Salah satu negara yang saat ini menjadi perhatian khusus dari organisasi independen Oxfam adalah negara di Timur-Tengah yang masih mengalami kecamuk perang saudara antara kelompok oposisi dan rezim penguasa. Negara tersebut ialah Suriah yang mana perang dalam negerinya tidak kunjung selesai hingga saat ini. Oxfam mulai masuk ke wilayah Suriah terhitung sejak krisis di Suriah tahun 2011 meletus. Krisis kemanusiaan parah yang pernah ada di abad 21, yang mana mencatatkan lebih dari 11 juta orang atau separuh dari populasi rakyat Suriah kini tergantung dari bantuan humaniter. Sekitar 7,6 juta menjadi korban kekerasan dan mengungsi di negaranya sendiri. Sekitar 3,7 juta warga Suriah mengungsi ke luar negeri. Statistik tahun 2013 memaparkan tiga perempat populasi yang bertahan di Suriah sudah jatuh ke lembah kemiskinan (Berning, 2015). Bahkan lebih 200.000 orang di kota-kota yang dikepung perang menderita kelaparan dan tak punya akses ke sumber air bersih.

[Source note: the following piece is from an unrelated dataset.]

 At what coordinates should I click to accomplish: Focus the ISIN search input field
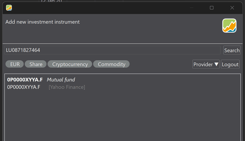point(112,50)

Sebagai salah satu NGO kontributor aktif membantu krisis kemanusiaan di Suiriah, Oxfam tidak berat untuk rajin mengkritik kebijakan serta reaksi pemimpin dari negara- negara yang sebenarnya ada campur tangan dalam konflik di Suriah. Beberapa negara Eropa yang maju seperti Jerman tidak luput pula dari sasaran komentar Oxfam. Kebalikannya, Oxfam mengapresiasi negara yang relatif kecil tapi rela membuka pintu kemanusiaan untuk ribuan pengungsi Suriah, yakni negara Libanon dan Irak yang berada tidak jauh dari teritori Suriah. Beberapa negara besar lainnya cenderung masih enggan untuk membuka pintu bagi masyarakat sipil Suriah yang rentan terdampak konflik bersenjata.

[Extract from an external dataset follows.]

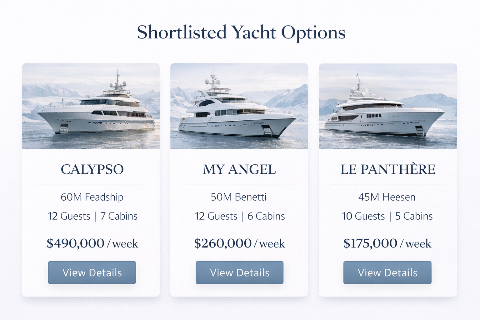This screenshot has width=480, height=320.
Task: Click the Shortlisted Yacht Options heading
Action: (x=241, y=33)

Robert Linder yang menjabat sebagai kepala bagian krisis humaniter Oxfam Jerman bersama NGO kemanusiaan lainnya menuntut agar Uni Eropa yang kaya menambah kuota pengungsi Suriah dengan alasan kemanusiaan. Hendaknya politik luar negeri gugusan negara di Benua biru itu mengalokasikan program kemanusiaan dengan salah satunya mengakomodir refugees negara Suriah. Berdasarkan laporan LSM "Kesetiakawanan untuk Suriah", dari 28 negara yang diharapkan besar untuk memberi kesempatan tinggal bagi masyarakat Suriah yang terdampak, hanya segelintir yang benar-benar mewujudkan bantuan tersebut.
Negara seluas Rusia hanya memberikan satu persen bantuan dari iuran bantuan bersama dam Prancis hanya bersedia memberikan 22% porsi bantuan (Retnaningrum, 2015). Andy Baker yang memimpin Oxfam dengan jelas berbicara bahwa kebanyakan negara-negara besar tidak ingin membantu bukan karena ketiadaan rasa kemanusiaan, melainkan ketiadaan politic will untuk membantu orang-orang rentan tersebut mendapat kesempatan hidup yang lebih layak.